Extrait à lire:
+---+

Six mois après avoir annoncé une enveloppe de 130 millions de dollars pour accompagner les entreprises dans le virage numérique, le gouvernement du Québec accorde 52 millions de cette enveloppe à six partenaires, tant dans la construction, l’hôtellerie, le commerce de détail que la recherche universitaire, pour aider des PME dans leur transformation.

La somme restante de 78 millions sera engagée lorsque d’autres partenaires sérieux auront été trouvés, selon le ministre de l’Économie, Pierre Fitzgibbon. « La transformation numérique est un enjeu important et on espère qu’entre 12 000 et 15 000 entreprises pourront en bénéficier, mais ce n’est pas une course. Il faut être prudent et dénicher des partenaires avec lesquels faire le maillage et c’est là, le principal défi. »

+---+

Données fournies:

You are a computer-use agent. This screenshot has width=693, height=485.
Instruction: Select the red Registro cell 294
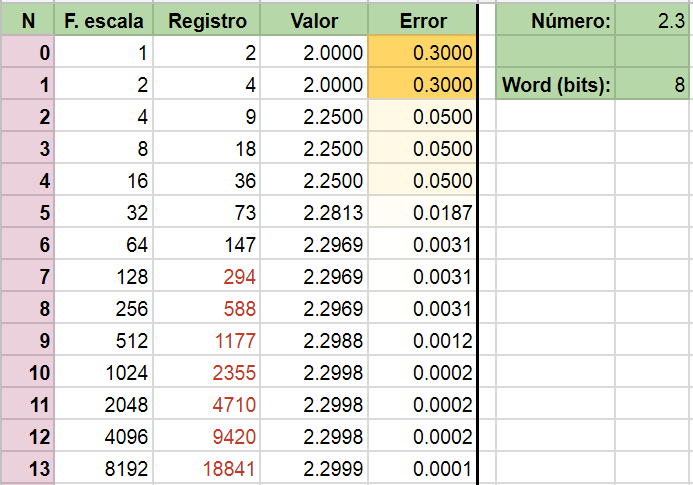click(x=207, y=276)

+---+

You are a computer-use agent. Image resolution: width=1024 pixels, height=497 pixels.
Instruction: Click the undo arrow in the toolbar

+---+

Consigne:
Dans l'extrait à lire, reprenez le passage qui commence aux mots « Six mois après » et s'arrête après « dans leur transformation. », en remplaçant « gouvernement du Québec » par « gouvernement provincial ». Les données forment un matériel indépendant de l'extrait à lire.

Résultat ci-dessous:
Six mois après avoir annoncé une enveloppe de 130 millions de dollars pour accompagner les entreprises dans le virage numérique, le gouvernement provincial accorde 52 millions de cette enveloppe à six partenaires, tant dans la construction, l’hôtellerie, le commerce de détail que la recherche universitaire, pour aider des PME dans leur transformation.